Tom Tucker wrote:
Again, I don't think that the binding is the issue, so much as the desire to use
an address for a protocol that isn't actually being used for communication.

Not to be pedantic, but if binding or mapping or somesuch weren't an
issue we wouldn't need AT.

We need AT because we're not using network addresses. If a client used an IP address and ran over IP, we wouldn't need to do anything special.

IMHO, you need a service separate from the CMA to do address
translation. My (iWARP's) rationale for this is that there are two
clients of the service, the CM and IP. For CM, you need it to elect a
route and thereby a local interface. For IP you need it because routes
change and ARP entries time out.

The connection management and address translation are separate services, with the CMA calling the address translation for the user. You may want to look at ib_addr for details on how the address translation works.

- route is discovered by looking at the Linux routing table
    ^^^^^
    address mapping from IP to GID/Pkey.

- local interface is IPoIB (looks at rdma_ptr embedded in netdev struct)
The address translation looks only at the hardware and broadcast addresses. No additional rdma_ptr is needed with ib_addr.

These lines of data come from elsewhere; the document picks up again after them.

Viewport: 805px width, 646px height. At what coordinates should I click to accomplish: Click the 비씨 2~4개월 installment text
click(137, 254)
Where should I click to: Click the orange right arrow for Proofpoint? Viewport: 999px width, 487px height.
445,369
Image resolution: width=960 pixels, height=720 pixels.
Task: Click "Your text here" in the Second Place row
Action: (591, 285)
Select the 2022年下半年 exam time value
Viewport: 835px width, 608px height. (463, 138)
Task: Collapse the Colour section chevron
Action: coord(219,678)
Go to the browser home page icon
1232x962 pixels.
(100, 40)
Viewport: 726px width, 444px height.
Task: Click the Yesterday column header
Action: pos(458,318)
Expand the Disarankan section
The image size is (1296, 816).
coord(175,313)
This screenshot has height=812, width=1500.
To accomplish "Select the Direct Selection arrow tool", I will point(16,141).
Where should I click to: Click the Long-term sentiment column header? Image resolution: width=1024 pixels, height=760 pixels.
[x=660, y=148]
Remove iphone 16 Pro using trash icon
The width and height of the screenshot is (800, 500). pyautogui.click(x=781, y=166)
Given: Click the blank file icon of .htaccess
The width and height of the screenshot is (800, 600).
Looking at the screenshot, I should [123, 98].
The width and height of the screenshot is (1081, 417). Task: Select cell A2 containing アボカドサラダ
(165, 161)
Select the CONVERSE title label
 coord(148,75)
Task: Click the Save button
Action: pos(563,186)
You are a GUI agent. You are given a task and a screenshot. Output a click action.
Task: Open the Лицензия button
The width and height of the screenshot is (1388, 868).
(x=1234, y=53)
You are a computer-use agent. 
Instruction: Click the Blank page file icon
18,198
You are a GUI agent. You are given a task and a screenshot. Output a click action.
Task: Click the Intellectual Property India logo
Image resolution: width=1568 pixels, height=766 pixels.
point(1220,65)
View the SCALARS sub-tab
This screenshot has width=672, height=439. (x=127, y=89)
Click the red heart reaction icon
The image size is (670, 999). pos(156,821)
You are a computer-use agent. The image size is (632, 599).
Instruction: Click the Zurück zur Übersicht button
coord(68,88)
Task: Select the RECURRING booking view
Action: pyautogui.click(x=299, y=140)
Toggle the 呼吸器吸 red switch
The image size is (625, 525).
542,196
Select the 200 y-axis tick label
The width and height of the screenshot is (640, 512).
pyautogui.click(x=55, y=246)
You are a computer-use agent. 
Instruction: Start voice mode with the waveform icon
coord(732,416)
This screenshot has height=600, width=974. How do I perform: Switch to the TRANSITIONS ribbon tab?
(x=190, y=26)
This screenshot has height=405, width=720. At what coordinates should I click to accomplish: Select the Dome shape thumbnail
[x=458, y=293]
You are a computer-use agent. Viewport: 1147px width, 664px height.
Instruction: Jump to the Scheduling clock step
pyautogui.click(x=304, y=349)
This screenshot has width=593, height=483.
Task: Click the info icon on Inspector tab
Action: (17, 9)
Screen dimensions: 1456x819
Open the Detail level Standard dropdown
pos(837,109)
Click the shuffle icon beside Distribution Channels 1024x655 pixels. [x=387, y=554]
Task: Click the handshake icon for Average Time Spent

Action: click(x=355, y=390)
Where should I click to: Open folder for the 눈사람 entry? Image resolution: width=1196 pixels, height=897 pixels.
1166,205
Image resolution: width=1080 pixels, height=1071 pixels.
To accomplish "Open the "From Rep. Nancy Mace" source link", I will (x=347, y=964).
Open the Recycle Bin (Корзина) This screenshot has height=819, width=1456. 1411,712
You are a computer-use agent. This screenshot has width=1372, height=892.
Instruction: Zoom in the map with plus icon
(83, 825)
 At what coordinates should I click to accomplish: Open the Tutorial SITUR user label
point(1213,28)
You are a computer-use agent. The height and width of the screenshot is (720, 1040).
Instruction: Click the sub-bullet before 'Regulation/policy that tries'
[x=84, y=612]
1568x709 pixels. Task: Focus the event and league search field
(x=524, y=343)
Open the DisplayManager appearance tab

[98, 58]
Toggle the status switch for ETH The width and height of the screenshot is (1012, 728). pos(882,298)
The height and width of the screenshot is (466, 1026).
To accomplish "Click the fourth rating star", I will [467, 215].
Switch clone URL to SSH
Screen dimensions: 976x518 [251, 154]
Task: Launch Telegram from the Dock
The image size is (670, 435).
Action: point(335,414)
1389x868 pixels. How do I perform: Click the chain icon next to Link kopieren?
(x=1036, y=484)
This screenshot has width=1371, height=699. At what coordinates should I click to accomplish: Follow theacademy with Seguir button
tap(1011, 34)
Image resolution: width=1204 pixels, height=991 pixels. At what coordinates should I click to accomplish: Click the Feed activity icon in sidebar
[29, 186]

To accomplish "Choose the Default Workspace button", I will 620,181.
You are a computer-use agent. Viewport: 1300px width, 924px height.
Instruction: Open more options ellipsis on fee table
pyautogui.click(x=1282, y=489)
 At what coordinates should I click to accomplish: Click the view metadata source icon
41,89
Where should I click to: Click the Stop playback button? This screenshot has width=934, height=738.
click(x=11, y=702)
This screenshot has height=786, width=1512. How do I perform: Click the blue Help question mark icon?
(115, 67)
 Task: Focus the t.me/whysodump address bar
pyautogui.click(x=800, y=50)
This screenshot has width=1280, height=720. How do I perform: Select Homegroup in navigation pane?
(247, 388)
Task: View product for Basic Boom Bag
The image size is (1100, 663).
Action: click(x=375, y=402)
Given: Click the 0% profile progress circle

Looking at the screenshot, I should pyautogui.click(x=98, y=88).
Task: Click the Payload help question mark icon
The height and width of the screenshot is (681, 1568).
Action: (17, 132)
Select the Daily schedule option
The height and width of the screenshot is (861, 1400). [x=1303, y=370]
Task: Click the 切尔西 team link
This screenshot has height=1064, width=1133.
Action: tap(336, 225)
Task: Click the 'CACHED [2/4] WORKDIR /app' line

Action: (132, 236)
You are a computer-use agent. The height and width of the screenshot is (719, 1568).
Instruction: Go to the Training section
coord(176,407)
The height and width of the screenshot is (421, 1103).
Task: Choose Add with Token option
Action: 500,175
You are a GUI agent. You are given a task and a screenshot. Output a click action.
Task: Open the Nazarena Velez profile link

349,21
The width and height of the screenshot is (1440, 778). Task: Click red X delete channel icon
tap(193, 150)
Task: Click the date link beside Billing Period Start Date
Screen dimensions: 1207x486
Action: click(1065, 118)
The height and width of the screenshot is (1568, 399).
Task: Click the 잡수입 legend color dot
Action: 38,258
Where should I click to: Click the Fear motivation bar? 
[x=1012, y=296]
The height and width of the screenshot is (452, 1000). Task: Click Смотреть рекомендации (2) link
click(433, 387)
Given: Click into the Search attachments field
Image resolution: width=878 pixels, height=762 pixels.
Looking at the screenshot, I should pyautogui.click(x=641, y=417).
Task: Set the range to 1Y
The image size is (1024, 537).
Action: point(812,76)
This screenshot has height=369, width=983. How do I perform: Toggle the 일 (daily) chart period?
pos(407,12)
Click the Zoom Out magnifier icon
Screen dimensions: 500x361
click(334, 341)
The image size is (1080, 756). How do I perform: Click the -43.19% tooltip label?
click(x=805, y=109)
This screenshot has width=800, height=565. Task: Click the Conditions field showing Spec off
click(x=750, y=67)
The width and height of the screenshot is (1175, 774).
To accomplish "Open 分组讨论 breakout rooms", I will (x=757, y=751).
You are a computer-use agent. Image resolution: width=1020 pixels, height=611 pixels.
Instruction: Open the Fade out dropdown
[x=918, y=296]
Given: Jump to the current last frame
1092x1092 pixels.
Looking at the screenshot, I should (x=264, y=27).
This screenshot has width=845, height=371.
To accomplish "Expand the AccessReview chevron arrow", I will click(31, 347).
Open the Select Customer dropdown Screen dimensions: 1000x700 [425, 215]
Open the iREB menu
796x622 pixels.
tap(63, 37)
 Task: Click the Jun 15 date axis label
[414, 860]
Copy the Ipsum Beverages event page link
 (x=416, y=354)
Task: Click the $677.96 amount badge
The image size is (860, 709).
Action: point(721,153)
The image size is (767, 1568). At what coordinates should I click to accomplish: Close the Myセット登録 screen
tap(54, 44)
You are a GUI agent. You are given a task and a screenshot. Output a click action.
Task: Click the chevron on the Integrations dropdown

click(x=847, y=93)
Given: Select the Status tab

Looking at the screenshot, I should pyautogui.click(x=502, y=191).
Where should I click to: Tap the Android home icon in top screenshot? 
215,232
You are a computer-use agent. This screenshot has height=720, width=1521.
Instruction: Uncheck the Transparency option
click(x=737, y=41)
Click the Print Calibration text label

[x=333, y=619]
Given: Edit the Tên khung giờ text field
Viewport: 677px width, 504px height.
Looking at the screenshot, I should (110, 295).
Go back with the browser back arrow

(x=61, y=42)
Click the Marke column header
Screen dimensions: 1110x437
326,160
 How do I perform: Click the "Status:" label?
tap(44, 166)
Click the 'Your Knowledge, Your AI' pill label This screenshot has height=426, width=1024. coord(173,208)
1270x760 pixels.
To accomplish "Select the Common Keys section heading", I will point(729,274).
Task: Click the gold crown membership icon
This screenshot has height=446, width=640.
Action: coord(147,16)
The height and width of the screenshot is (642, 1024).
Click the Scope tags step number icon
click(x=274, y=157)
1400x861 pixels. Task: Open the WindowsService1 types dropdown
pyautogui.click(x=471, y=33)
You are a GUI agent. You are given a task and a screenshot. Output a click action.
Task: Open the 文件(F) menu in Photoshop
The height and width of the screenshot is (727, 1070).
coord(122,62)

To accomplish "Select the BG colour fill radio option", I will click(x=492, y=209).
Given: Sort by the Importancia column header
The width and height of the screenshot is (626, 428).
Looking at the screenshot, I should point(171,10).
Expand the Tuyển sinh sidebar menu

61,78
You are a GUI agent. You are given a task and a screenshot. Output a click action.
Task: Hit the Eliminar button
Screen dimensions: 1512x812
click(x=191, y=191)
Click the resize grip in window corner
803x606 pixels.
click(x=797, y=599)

- send ARP AT message over local IB interface
It sends a normal IP ARP to get the remove hardware address, which contains the destination GID. An ARP is sent only if the mapping isn't available in the local ARP table.

At this point, the client has the SGID, DGID, and PKey. It then issues a path record query to obtain the "route" to the destination. The CMA doesn't really care if that destination is the actual destination or some gateway.